===== FRAGMENTO DEL DOCUMENTO
Elena

Crítica de Héctor Hochman - El rincón del cinéfilo

Cría cuervos

La primera imagen de “Elena”, tercer largometraje de Andrei Zvyagintsev, esta trabajada como un plano fijo, que en realidad no lo es, que ejerce diferentes funciones según la variable con que el espectador se adentra en el filme.
La primera sensación es de que nada sucede, pero la pequeña, lenta, casi imperceptible variabilidad de los haces lumínicos terminan por dejar ver sobre esas ramas a un cuervo, mientras que de fondo se sigue distinguiendo el balcón de la habitación de un departamento, hasta que en el mismo árbol se posa otro cuervo. Corte, y la cámara se sitúa dentro de la habitación.
Toda esta escena dura aproximadamente 45 segundos. Aunque la impresión sea la de mucho más tiempo, eso se debe a lo gradual de los cambios de luz que influyen en cambios del color sobre el plano, y al trabajo relativo al sonido.
==========
===== DATOS ANALIZADOS
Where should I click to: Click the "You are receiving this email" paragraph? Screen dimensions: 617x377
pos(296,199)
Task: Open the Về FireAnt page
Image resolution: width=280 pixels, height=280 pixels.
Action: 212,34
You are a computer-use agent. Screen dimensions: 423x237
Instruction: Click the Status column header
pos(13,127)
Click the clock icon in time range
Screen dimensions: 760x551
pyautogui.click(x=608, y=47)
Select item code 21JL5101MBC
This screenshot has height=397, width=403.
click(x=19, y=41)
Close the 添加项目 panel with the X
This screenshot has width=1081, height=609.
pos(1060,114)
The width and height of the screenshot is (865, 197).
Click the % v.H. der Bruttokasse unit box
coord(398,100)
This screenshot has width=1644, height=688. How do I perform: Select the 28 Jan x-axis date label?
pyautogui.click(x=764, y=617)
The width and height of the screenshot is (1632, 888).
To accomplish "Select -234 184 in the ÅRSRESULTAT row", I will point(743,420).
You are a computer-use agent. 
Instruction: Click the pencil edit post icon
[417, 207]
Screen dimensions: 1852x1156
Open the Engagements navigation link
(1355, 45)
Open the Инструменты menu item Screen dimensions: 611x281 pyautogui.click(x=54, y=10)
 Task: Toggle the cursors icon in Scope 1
==========
▶ _APLICA LO LEÍDO_
1. Resume la crítica de «Elena» en dos oraciones.
2. Contesta estas preguntas a partir de la crítica de «Elena»:
(a) ¿Qué lugar ocupa «Elena» entre los largometrajes de Andrei Zvyagintsev?
(b) ¿Qué se sigue distinguiendo de fondo mientras aparece el primer cuervo?
(c) ¿Cuánto dura aproximadamente la escena inicial?
3. Explica, en una o dos oraciones, por qué la escena inicial da la impresión de durar más de lo que dura, según la crítica.
El listado procede de una fuente distinta a la de la crítica.

▶ _RESULTADOS POR ACTIVIDAD_
1. La crítica describe la primera imagen de «Elena», tercer largometraje de Andrei Zvyagintsev, como un plano que parece fijo sin serlo: con leves variaciones de luz aparece un cuervo sobre unas ramas, con el balcón de un departamento al fondo, y después otro cuervo se posa en el mismo árbol. La escena dura unos 45 segundos, aunque parece más larga por lo gradual de los cambios de luz y color y por el trabajo de sonido.

2.
(a) Es su tercer largometraje.
(b) El balcón de la habitación de un departamento.
(c) Aproximadamente 45 segundos.

3. La impresión de mayor duración se debe a lo gradual de los cambios de luz, que influyen en cambios de color sobre el plano. También se debe al trabajo relativo al sonido.